Saviez-vous qu’Aladdin a véritablement existé ?
Aladdin… il suffit de prononcer son nom et notre esprit s’envole à bord d’un tapis magique pour nous emmener au pays des Mille et Une Nuits, avant de survoler l’univers de Disney puis d’alunir sur les studios d’Hollywood.
Aladdin, qui ne connaît pas ce jeune homme paresseux collectionnant les bêtises avec son ami Abu, un sapajou malin et protecteur ?
À la recherche d’une lampe dans une caverne pour le sorcier africain qui usurpe l’identité de son oncle, Aladdin y fait sortir, en frottant l’objet, un génie endormi depuis fort longtemps.

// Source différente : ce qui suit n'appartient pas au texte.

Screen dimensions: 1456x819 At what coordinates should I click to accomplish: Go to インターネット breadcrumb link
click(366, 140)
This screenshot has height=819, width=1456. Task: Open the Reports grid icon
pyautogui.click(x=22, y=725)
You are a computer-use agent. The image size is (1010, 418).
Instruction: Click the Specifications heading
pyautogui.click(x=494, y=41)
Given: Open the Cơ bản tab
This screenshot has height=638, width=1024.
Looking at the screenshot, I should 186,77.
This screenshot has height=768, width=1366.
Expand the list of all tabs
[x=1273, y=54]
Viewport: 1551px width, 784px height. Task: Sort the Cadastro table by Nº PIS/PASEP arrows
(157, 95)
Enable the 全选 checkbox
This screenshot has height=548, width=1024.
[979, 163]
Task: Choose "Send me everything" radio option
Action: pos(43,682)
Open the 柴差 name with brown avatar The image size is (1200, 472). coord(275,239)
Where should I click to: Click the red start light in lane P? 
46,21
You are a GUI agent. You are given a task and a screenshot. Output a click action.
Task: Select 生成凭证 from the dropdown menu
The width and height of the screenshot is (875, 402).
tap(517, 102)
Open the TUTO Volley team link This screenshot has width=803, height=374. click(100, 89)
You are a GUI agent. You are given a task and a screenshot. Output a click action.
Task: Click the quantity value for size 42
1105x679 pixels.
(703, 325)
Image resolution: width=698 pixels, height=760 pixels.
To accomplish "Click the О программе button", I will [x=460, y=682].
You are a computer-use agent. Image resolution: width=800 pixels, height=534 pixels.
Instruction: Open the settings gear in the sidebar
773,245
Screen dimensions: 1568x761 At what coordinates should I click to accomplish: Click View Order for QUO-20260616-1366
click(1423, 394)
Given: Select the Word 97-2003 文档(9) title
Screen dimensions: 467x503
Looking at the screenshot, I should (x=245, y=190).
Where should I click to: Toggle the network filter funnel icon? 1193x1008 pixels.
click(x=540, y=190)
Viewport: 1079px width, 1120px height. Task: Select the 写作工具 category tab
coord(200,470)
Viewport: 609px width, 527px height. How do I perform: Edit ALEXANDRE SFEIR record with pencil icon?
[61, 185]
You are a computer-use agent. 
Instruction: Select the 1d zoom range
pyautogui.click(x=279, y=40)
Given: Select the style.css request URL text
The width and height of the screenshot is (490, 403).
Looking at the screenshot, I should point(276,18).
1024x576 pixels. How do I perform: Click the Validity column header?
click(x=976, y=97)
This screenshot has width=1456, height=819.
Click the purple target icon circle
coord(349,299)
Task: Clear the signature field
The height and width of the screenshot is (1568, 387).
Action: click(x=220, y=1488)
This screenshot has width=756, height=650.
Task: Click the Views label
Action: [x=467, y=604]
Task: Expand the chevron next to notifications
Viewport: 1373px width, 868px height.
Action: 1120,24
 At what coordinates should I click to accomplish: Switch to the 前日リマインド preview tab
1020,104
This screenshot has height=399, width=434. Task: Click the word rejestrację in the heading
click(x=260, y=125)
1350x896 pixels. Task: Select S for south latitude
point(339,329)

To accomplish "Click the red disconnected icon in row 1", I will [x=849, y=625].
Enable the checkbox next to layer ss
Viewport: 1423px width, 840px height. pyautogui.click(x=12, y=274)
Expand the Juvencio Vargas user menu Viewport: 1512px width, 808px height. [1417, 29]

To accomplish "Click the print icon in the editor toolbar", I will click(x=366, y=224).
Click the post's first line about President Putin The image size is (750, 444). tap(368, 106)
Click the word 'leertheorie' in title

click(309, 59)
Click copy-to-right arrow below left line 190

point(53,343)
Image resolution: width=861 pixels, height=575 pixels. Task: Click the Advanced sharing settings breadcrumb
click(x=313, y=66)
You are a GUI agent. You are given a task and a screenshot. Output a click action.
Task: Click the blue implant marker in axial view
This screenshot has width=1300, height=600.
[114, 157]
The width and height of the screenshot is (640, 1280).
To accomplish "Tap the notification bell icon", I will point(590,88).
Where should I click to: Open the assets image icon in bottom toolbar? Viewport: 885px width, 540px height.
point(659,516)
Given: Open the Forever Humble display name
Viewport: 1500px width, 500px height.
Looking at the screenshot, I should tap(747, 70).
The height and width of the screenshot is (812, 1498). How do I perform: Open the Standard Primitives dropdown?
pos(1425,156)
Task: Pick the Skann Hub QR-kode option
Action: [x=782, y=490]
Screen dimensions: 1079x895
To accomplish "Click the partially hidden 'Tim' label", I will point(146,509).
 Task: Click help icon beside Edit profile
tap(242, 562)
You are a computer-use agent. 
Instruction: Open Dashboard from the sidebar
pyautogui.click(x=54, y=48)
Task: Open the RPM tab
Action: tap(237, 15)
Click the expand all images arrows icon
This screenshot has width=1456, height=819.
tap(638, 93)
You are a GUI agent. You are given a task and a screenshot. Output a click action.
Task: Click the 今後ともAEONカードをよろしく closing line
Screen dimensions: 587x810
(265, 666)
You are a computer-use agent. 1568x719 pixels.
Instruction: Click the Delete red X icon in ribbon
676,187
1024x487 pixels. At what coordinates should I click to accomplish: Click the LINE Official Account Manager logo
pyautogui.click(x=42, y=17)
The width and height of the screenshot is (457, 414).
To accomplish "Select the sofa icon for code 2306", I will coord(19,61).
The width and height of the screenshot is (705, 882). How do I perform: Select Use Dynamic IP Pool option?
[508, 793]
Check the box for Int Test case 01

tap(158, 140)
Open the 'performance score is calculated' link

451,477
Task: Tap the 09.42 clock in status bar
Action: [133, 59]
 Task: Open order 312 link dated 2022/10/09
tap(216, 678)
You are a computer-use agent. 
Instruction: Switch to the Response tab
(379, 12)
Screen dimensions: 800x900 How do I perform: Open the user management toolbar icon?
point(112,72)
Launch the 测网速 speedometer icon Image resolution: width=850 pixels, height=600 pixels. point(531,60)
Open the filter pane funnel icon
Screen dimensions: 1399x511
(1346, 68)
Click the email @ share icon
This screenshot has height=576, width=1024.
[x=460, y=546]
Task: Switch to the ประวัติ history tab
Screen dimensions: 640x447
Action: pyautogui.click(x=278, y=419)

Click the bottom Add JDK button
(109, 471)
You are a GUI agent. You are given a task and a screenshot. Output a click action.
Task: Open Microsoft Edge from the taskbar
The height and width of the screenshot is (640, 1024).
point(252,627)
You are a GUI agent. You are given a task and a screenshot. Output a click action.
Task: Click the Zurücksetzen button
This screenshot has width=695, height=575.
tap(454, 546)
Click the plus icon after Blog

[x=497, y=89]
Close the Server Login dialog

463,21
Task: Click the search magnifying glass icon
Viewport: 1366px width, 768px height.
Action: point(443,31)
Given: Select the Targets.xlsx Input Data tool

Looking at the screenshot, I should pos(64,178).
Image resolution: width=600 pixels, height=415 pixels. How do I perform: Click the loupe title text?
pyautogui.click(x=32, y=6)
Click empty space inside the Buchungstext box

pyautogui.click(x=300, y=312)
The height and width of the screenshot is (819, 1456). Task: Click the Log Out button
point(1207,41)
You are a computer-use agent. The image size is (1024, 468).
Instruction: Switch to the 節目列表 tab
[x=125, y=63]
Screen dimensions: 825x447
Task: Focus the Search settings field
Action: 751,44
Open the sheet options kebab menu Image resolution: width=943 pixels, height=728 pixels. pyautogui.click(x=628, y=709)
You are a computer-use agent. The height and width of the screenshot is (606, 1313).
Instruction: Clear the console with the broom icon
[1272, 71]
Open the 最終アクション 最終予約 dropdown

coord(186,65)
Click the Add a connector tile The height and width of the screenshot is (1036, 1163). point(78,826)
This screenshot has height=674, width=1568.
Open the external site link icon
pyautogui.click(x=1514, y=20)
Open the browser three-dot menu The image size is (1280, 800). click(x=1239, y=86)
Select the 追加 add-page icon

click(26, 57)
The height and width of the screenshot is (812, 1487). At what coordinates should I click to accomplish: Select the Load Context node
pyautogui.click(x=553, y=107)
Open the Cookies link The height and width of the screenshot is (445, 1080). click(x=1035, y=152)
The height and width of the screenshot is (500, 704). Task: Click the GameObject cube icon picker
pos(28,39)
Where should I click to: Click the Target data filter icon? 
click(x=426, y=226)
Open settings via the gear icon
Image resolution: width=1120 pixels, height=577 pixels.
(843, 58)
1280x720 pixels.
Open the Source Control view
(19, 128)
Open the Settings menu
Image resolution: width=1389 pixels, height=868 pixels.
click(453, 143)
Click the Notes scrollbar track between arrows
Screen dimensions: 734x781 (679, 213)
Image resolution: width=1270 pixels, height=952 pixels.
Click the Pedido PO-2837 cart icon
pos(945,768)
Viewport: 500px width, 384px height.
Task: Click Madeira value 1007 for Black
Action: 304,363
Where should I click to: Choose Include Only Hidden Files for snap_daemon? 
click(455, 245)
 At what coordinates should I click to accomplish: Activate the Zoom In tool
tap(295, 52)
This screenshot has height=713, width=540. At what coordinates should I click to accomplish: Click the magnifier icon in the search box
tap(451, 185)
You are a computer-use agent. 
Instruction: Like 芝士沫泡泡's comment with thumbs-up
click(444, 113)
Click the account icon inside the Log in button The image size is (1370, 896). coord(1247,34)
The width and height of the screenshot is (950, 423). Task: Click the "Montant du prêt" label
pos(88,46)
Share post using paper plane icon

En guise de récompense, ce dernier se met à son service pour concrétiser trois de ses vœux. Et Aladdin n’hésitera pas à formuler le souhait de devenir le prince Ali, dans l’espoir de conquérir le cœur de la princesse Jasmine.
Ce qui est encore plus magique dans ce conte, résolument ancré dans la culture occidentale, est que ce « diamant d’innocence » incarne, en réalité, les traits et les aspirations de son propre conteur : Hanna Dyab.
Personnage fondateur des Mille et Une Nuits, mais qui garde tout son mystère, Dyab est un voyageur chrétien maronite d’Alep, en Syrie, ayant parcouru le pourtour méditerranéen pour un ailleurs plus propice. Éphémèrement, il a cru son rêve devenir réalité quand son destin a croisé celui d’un antiquaire français, Paul Lucas.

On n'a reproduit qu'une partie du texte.